SUPPLIED RECORDS –
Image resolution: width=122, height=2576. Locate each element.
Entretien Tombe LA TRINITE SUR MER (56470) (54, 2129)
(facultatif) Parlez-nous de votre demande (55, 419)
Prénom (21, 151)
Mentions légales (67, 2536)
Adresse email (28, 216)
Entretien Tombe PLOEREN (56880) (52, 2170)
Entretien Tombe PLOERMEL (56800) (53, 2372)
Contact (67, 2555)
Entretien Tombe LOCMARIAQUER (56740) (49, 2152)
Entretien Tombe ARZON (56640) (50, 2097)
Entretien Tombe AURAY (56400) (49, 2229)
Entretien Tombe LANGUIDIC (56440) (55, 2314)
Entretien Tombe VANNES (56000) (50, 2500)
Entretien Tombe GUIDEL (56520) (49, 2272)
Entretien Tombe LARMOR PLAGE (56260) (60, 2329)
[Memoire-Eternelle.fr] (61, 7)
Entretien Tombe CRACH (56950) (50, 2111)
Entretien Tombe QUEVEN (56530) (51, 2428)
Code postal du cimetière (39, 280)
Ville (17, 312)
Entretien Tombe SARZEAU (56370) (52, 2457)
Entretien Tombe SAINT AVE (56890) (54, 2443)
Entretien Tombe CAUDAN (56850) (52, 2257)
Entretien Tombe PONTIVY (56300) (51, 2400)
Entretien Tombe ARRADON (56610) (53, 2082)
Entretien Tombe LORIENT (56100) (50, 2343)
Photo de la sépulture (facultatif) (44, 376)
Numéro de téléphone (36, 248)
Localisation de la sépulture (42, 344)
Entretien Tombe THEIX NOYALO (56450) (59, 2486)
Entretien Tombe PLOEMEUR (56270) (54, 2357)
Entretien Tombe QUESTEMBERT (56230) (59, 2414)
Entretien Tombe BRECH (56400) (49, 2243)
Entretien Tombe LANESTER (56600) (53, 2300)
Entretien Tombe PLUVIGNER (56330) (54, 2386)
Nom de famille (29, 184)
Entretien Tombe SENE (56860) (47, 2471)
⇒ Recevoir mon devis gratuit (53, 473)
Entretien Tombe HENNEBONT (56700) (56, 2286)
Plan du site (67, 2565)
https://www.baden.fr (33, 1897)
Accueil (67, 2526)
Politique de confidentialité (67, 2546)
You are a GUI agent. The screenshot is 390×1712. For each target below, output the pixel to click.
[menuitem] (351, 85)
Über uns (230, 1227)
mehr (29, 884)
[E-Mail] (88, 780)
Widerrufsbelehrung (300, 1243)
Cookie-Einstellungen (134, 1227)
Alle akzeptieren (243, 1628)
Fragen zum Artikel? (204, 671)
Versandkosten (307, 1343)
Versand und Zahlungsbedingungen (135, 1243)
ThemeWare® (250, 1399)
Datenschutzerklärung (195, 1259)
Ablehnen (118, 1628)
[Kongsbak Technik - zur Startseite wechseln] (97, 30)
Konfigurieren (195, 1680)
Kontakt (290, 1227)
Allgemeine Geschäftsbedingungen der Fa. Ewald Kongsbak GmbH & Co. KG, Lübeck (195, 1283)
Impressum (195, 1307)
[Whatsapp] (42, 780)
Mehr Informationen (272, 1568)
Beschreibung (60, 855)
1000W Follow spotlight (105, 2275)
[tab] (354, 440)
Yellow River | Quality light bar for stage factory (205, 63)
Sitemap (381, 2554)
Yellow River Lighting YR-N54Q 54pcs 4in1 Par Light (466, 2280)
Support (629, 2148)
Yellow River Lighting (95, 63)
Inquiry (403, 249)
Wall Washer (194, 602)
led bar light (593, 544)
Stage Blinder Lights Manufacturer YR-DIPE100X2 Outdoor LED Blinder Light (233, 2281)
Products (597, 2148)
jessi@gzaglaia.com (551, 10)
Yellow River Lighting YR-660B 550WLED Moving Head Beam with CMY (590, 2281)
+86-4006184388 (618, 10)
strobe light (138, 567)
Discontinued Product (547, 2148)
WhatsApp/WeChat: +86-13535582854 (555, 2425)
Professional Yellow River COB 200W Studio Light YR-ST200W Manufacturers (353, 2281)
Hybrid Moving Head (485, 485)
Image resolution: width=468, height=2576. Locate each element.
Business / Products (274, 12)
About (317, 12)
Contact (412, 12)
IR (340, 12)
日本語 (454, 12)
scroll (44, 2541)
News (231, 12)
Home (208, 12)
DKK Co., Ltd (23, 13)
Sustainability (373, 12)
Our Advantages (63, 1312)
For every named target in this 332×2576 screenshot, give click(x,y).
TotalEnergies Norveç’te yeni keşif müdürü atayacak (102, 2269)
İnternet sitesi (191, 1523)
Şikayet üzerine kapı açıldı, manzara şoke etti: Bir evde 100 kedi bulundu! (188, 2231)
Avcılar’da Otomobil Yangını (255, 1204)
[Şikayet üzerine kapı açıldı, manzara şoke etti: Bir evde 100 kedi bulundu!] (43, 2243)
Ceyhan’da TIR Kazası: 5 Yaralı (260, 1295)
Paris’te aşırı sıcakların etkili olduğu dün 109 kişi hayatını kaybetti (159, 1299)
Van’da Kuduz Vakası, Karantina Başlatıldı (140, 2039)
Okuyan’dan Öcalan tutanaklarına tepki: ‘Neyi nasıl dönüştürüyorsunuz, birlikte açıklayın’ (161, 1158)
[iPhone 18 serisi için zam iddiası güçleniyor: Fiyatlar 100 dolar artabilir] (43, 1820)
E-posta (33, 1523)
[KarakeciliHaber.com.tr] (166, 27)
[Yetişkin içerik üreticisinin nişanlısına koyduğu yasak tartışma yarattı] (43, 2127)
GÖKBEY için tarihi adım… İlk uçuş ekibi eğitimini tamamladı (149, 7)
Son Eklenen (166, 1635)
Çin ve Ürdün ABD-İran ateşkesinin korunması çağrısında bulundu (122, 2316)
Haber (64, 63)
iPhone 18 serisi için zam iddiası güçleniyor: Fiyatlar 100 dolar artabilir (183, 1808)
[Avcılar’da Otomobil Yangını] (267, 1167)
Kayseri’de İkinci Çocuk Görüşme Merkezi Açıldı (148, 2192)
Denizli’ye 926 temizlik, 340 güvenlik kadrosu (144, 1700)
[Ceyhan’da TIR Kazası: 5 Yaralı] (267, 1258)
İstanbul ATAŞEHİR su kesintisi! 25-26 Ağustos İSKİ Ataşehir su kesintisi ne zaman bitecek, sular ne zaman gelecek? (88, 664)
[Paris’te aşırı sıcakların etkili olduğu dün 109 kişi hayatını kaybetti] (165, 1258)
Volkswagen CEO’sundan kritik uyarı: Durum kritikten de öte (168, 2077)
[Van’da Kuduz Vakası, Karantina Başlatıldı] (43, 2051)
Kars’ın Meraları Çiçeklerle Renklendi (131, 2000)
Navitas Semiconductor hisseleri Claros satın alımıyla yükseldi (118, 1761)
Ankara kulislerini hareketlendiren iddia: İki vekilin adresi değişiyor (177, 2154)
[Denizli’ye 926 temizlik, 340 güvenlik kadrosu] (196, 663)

WORK INSTRUCTIONS – Each record above must be restated in full, word for word.

COMPLETED TASK –
Image resolution: width=122, height=2576. Locate each element.
Entretien Tombe LA TRINITE SUR MER (56470) (54, 2129)
(facultatif) Parlez-nous de votre demande (55, 419)
Prénom (21, 151)
Mentions légales (67, 2536)
Adresse email (28, 216)
Entretien Tombe PLOEREN (56880) (52, 2170)
Entretien Tombe PLOERMEL (56800) (53, 2372)
Contact (67, 2555)
Entretien Tombe LOCMARIAQUER (56740) (49, 2152)
Entretien Tombe ARZON (56640) (50, 2097)
Entretien Tombe AURAY (56400) (49, 2229)
Entretien Tombe LANGUIDIC (56440) (55, 2314)
Entretien Tombe VANNES (56000) (50, 2500)
Entretien Tombe GUIDEL (56520) (49, 2272)
Entretien Tombe LARMOR PLAGE (56260) (60, 2329)
[Memoire-Eternelle.fr] (61, 7)
Entretien Tombe CRACH (56950) (50, 2111)
Entretien Tombe QUEVEN (56530) (51, 2428)
Code postal du cimetière (39, 280)
Ville (17, 312)
Entretien Tombe SARZEAU (56370) (52, 2457)
Entretien Tombe SAINT AVE (56890) (54, 2443)
Entretien Tombe CAUDAN (56850) (52, 2257)
Entretien Tombe PONTIVY (56300) (51, 2400)
Entretien Tombe ARRADON (56610) (53, 2082)
Entretien Tombe LORIENT (56100) (50, 2343)
Photo de la sépulture (facultatif) (44, 376)
Numéro de téléphone (36, 248)
Localisation de la sépulture (42, 344)
Entretien Tombe THEIX NOYALO (56450) (59, 2486)
Entretien Tombe PLOEMEUR (56270) (54, 2357)
Entretien Tombe QUESTEMBERT (56230) (59, 2414)
Entretien Tombe BRECH (56400) (49, 2243)
Entretien Tombe LANESTER (56600) (53, 2300)
Entretien Tombe PLUVIGNER (56330) (54, 2386)
Nom de famille (29, 184)
Entretien Tombe SENE (56860) (47, 2471)
⇒ Recevoir mon devis gratuit (53, 473)
Entretien Tombe HENNEBONT (56700) (56, 2286)
Plan du site (67, 2565)
https://www.baden.fr (33, 1897)
Accueil (67, 2526)
Politique de confidentialité (67, 2546)
You are a GUI agent. The screenshot is 390×1712. For each target below, output the pixel to click.
[menuitem] (351, 85)
Über uns (230, 1227)
mehr (29, 884)
[E-Mail] (88, 780)
Widerrufsbelehrung (300, 1243)
Cookie-Einstellungen (134, 1227)
Alle akzeptieren (243, 1628)
Fragen zum Artikel? (204, 671)
Versandkosten (307, 1343)
Versand und Zahlungsbedingungen (135, 1243)
ThemeWare® (250, 1399)
Datenschutzerklärung (195, 1259)
Ablehnen (118, 1628)
[Kongsbak Technik - zur Startseite wechseln] (97, 30)
Konfigurieren (195, 1680)
Kontakt (290, 1227)
Allgemeine Geschäftsbedingungen der Fa. Ewald Kongsbak GmbH & Co. KG, Lübeck (195, 1283)
Impressum (195, 1307)
[Whatsapp] (42, 780)
Mehr Informationen (272, 1568)
Beschreibung (60, 855)
1000W Follow spotlight (105, 2275)
[tab] (354, 440)
Yellow River | Quality light bar for stage factory (205, 63)
Sitemap (381, 2554)
Yellow River Lighting YR-N54Q 54pcs 4in1 Par Light (466, 2280)
Support (629, 2148)
Yellow River Lighting (95, 63)
Inquiry (403, 249)
Wall Washer (194, 602)
led bar light (593, 544)
Stage Blinder Lights Manufacturer YR-DIPE100X2 Outdoor LED Blinder Light (233, 2281)
Products (597, 2148)
jessi@gzaglaia.com (551, 10)
Yellow River Lighting YR-660B 550WLED Moving Head Beam with CMY (590, 2281)
+86-4006184388 (618, 10)
strobe light (138, 567)
Discontinued Product (547, 2148)
WhatsApp/WeChat: +86-13535582854 (555, 2425)
Professional Yellow River COB 200W Studio Light YR-ST200W Manufacturers (353, 2281)
Hybrid Moving Head (485, 485)
Image resolution: width=468, height=2576. Locate each element.
Business / Products (274, 12)
About (317, 12)
Contact (412, 12)
IR (340, 12)
日本語 (454, 12)
scroll (44, 2541)
News (231, 12)
Home (208, 12)
DKK Co., Ltd (23, 13)
Sustainability (373, 12)
Our Advantages (63, 1312)
For every named target in this 332×2576 screenshot, give click(x,y).
TotalEnergies Norveç’te yeni keşif müdürü atayacak (102, 2269)
İnternet sitesi (191, 1523)
Şikayet üzerine kapı açıldı, manzara şoke etti: Bir evde 100 kedi bulundu! (188, 2231)
Avcılar’da Otomobil Yangını (255, 1204)
[Şikayet üzerine kapı açıldı, manzara şoke etti: Bir evde 100 kedi bulundu!] (43, 2243)
Ceyhan’da TIR Kazası: 5 Yaralı (260, 1295)
Paris’te aşırı sıcakların etkili olduğu dün 109 kişi hayatını kaybetti (159, 1299)
Van’da Kuduz Vakası, Karantina Başlatıldı (140, 2039)
Okuyan’dan Öcalan tutanaklarına tepki: ‘Neyi nasıl dönüştürüyorsunuz, birlikte açıklayın’ (161, 1158)
[iPhone 18 serisi için zam iddiası güçleniyor: Fiyatlar 100 dolar artabilir] (43, 1820)
E-posta (33, 1523)
[KarakeciliHaber.com.tr] (166, 27)
[Yetişkin içerik üreticisinin nişanlısına koyduğu yasak tartışma yarattı] (43, 2127)
GÖKBEY için tarihi adım… İlk uçuş ekibi eğitimini tamamladı (149, 7)
Son Eklenen (166, 1635)
Çin ve Ürdün ABD-İran ateşkesinin korunması çağrısında bulundu (122, 2316)
Haber (64, 63)
iPhone 18 serisi için zam iddiası güçleniyor: Fiyatlar 100 dolar artabilir (183, 1808)
[Avcılar’da Otomobil Yangını] (267, 1167)
Kayseri’de İkinci Çocuk Görüşme Merkezi Açıldı (148, 2192)
Denizli’ye 926 temizlik, 340 güvenlik kadrosu (144, 1700)
[Ceyhan’da TIR Kazası: 5 Yaralı] (267, 1258)
İstanbul ATAŞEHİR su kesintisi! 25-26 Ağustos İSKİ Ataşehir su kesintisi ne zaman bitecek, sular ne zaman gelecek? (88, 664)
[Paris’te aşırı sıcakların etkili olduğu dün 109 kişi hayatını kaybetti] (165, 1258)
Volkswagen CEO’sundan kritik uyarı: Durum kritikten de öte (168, 2077)
[Van’da Kuduz Vakası, Karantina Başlatıldı] (43, 2051)
Kars’ın Meraları Çiçeklerle Renklendi (131, 2000)
Navitas Semiconductor hisseleri Claros satın alımıyla yükseldi (118, 1761)
Ankara kulislerini hareketlendiren iddia: İki vekilin adresi değişiyor (177, 2154)
[Denizli’ye 926 temizlik, 340 güvenlik kadrosu] (196, 663)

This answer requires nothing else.